Text excerpt -
################

The doctors on our Orthopedic Services are highly trained specialists, performing surgery in five different state-of-the-art operating rooms, using the most advanced equipment and materials available today.


Interlocking Nailing

Interlocking nails are used as an alternative to bone plates in the treatment of long bone fractures. Interlocking nails are intramedullary rods locked to the bone via screws or bolts. Because of their size and position in the bone and because they can be applied remotely via small skin incisions, interlocking nails have mechanical and biological advantages compared to bone plates.

iLoc is a system Dr. Loic Dejardin patented and manufactured with BioMedtrix. Michigan State University currently holds the patent.


Our patients are housed within the orthopedic ward in a private cage or run. We take patients out two to three times daily as their conditions permit. Depending on patient needs, we have access to and can consult with other specialists through the hospital.

Computer Assisted Pre-Operative Planning

While careful and accurate pre-operative planning is always important in orthopedics, it becomes critical when considering joint replacement, fracture repair particularly via minimally invasive surgery, and revision surgery. To assist our orthopedic surgeons, we have acquired highly sophisticated software that allows for 3-D reconstruction of bone structures from CT and/or digital radiography data. Dedicated templates of common implants including bone plates, interlocking nails and joint prostheses are used to accurately optimize size, shape and position of these implants for best possible outcome. Thanks to this high-tech, state-of-the-art approach, our orthopedic surgeons are able to considerably reduce intra- and post-operative morbidity while optimizing long-term clinical outcome.

################

Stored data entries -
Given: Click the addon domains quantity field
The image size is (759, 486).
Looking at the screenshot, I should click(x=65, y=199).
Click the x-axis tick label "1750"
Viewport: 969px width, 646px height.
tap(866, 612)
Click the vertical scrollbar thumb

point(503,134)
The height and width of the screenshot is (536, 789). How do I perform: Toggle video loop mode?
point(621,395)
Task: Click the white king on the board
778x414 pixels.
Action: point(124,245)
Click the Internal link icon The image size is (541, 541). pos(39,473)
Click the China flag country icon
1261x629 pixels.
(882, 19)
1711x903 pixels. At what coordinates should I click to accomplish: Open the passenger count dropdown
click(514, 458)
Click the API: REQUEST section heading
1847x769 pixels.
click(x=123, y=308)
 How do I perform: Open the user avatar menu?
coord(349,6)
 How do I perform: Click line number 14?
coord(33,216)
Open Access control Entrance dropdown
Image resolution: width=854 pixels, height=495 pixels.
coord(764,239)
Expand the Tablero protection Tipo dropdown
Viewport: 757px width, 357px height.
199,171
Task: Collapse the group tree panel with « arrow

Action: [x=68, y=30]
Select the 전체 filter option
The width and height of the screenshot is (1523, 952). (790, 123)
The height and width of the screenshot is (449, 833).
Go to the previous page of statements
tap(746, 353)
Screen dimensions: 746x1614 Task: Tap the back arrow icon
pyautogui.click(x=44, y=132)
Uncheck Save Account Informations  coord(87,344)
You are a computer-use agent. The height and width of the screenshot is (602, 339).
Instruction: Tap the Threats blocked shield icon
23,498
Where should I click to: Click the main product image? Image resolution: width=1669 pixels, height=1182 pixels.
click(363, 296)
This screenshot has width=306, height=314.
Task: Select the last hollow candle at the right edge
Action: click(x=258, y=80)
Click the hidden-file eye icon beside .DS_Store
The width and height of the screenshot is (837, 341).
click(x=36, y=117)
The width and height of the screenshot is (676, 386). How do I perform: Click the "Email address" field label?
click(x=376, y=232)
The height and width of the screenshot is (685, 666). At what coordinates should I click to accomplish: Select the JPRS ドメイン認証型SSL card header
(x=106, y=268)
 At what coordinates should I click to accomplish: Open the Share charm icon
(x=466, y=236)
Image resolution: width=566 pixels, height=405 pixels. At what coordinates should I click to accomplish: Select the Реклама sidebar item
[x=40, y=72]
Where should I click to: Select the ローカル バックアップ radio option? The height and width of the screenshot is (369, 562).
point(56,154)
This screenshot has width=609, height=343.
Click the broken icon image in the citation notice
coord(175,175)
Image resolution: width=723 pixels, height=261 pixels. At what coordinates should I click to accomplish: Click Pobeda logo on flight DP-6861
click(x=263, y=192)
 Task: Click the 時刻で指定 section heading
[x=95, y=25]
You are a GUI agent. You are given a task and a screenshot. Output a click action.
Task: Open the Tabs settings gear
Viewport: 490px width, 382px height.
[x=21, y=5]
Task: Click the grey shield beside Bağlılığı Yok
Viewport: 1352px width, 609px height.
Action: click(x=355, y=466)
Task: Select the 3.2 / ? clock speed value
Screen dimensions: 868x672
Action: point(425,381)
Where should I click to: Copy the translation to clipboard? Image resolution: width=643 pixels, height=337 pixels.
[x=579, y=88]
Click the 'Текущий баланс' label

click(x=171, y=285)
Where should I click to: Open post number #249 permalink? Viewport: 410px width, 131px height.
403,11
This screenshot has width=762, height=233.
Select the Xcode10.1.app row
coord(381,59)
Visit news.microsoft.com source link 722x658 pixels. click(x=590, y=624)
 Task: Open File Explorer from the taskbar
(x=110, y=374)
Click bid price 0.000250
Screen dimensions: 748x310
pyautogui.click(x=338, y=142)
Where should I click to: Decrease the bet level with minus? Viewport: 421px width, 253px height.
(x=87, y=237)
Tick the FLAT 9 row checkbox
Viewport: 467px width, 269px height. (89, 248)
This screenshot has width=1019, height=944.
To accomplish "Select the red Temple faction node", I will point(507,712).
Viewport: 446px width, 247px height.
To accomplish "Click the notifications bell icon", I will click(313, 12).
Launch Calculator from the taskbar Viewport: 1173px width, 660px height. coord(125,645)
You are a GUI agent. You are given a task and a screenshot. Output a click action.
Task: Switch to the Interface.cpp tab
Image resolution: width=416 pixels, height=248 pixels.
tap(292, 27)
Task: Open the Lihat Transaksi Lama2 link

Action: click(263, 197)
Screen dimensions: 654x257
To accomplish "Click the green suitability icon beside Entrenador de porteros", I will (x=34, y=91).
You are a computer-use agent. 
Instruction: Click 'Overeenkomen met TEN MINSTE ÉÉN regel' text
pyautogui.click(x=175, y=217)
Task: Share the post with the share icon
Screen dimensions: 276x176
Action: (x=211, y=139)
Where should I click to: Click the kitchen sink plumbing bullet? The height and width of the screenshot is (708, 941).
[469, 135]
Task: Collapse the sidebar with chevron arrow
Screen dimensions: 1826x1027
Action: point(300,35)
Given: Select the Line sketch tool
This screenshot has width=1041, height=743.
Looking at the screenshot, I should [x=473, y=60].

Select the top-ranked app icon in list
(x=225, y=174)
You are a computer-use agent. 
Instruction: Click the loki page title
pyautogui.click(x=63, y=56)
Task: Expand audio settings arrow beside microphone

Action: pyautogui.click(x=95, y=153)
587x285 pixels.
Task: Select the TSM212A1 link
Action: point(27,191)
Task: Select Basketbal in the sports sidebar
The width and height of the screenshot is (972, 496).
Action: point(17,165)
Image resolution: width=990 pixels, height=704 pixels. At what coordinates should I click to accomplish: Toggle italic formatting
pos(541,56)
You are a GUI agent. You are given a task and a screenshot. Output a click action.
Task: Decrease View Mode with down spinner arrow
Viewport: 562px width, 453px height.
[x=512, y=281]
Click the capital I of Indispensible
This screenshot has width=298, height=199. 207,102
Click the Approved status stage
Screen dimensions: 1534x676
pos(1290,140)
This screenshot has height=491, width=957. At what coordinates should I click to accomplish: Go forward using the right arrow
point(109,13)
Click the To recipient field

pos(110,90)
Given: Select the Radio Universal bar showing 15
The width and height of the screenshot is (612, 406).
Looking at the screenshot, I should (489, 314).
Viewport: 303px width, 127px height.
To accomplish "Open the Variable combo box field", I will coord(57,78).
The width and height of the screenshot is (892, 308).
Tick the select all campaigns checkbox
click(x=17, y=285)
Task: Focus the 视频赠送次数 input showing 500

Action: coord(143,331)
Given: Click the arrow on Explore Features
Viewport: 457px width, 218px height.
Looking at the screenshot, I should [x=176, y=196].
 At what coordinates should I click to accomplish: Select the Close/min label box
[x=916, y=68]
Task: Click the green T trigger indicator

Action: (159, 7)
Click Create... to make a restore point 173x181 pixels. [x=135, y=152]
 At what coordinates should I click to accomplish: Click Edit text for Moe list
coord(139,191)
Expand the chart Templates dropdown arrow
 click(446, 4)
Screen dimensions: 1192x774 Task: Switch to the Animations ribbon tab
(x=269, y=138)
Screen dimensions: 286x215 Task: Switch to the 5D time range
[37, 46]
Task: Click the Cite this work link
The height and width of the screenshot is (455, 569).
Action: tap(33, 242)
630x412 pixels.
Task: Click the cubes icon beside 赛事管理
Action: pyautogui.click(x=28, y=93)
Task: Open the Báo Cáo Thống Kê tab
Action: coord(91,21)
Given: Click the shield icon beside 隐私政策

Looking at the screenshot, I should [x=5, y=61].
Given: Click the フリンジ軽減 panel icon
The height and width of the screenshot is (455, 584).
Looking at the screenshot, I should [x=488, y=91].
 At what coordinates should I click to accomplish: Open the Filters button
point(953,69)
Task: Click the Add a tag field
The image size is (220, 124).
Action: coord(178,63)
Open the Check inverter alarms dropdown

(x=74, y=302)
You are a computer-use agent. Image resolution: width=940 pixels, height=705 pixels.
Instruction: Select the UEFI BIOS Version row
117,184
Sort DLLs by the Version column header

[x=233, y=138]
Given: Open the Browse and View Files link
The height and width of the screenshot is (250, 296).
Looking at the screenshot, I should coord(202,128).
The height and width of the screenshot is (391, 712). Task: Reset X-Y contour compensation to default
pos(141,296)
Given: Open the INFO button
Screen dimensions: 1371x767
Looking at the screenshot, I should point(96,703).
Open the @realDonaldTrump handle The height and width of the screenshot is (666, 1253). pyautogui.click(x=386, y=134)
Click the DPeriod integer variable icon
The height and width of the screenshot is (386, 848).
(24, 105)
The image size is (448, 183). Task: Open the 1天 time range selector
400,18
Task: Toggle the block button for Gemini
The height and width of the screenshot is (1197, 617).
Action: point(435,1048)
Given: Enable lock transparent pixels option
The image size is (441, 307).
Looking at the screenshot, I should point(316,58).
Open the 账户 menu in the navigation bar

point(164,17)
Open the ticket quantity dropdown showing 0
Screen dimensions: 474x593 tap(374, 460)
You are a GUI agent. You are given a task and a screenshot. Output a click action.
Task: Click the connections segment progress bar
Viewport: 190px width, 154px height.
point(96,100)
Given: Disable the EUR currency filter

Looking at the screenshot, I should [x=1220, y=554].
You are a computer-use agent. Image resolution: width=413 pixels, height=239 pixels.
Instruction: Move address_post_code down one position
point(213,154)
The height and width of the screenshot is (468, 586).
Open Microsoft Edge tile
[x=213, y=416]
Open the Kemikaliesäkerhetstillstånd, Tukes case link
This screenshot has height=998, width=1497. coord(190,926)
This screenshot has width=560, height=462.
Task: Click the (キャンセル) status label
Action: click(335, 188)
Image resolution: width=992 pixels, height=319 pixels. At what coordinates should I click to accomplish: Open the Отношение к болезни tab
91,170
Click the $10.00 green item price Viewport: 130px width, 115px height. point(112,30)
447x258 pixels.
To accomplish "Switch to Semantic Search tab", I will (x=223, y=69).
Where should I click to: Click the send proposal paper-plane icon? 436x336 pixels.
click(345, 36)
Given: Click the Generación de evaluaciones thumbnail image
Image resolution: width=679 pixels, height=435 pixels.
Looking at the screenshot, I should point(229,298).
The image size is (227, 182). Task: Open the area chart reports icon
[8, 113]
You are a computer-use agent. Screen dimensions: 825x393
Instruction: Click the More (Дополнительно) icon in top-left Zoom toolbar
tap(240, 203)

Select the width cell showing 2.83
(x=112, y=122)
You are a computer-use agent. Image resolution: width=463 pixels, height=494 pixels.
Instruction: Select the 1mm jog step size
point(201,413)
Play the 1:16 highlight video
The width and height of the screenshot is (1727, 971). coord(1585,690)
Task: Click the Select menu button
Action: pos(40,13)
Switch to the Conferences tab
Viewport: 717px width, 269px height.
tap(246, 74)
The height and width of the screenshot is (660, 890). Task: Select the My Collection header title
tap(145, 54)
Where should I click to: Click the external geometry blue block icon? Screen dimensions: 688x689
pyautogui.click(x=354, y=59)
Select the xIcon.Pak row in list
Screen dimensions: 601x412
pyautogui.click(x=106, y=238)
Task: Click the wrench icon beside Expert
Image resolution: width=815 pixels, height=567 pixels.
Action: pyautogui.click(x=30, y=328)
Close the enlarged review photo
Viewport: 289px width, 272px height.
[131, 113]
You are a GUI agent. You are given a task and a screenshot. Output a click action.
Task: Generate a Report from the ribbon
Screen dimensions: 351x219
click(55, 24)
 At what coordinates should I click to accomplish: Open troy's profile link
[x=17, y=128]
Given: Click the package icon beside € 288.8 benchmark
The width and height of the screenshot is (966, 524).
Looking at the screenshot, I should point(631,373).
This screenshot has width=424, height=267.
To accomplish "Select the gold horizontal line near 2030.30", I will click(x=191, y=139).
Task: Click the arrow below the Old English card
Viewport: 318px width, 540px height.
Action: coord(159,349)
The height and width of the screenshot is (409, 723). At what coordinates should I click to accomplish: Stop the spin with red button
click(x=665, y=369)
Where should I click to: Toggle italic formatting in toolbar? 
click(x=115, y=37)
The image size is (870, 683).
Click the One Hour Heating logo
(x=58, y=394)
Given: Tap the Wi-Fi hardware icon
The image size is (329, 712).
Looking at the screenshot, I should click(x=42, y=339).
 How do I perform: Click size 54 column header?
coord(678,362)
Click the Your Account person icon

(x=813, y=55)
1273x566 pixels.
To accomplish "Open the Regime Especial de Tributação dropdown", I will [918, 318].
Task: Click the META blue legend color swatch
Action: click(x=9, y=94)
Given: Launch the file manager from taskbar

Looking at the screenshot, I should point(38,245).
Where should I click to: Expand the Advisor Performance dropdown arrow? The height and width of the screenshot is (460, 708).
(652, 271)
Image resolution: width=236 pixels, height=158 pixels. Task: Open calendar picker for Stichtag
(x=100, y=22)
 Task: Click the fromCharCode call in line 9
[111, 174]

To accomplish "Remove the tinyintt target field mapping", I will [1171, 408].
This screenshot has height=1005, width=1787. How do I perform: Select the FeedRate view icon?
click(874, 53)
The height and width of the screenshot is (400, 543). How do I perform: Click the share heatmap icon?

################

Problems and tasks -
a - Output the passage of the orthopedic services text from "The doctors on" to "to bone plates." word for word.
b - According to the orthopedic services text, which university currently holds the patent for iLoc?
c - Resume the orthopedic services text after its final sentence.

Answers by task -
a -
The doctors on our Orthopedic Services are highly trained specialists, performing surgery in five different state-of-the-art operating rooms, using the most advanced equipment and materials available today.


Interlocking Nailing

Interlocking nails are used as an alternative to bone plates in the treatment of long bone fractures. Interlocking nails are intramedullary rods locked to the bone via screws or bolts. Because of their size and position in the bone and because they can be applied remotely via small skin incisions, interlocking nails have mechanical and biological advantages compared to bone plates.

b - Michigan State University

c -
Intra-Operative Image Intensification

Intra-operative image intensification is a technology that allows surgeons to view a moving image of the anatomic region of interest, using X-rays during surgery. This usually involves the use of a C-arm (or smaller, mini-C-arm) fluoroscope to acquire images while operating. The major advantages of this technology are 1) it allows orthopedic surgeons to safely place implants, such as rods, screws, and plates, under direct visualization, maximizing patient safety, and 2) it allows surgeons to operate using less invasive surgical techniques, which minimizes trauma to tissues and may help patients to heal faster after surgery. Intra-operative image intensification can be used in many procedures. One of the most common applications is fracture repair. A C-arm fluoroscope can be used to place pins in anatomic regions that present high risks of complications if the implants are not precisely placed, such as in the case of fractures of the spine. A C-arm fluoroscope can also be used to place pins to stabilize fractures using external fixators, to allow for reduction of the fracture and subsequent stabilization without having to make a large surgical incision. This can help to minimize recovery time and optimize function of the affected limb.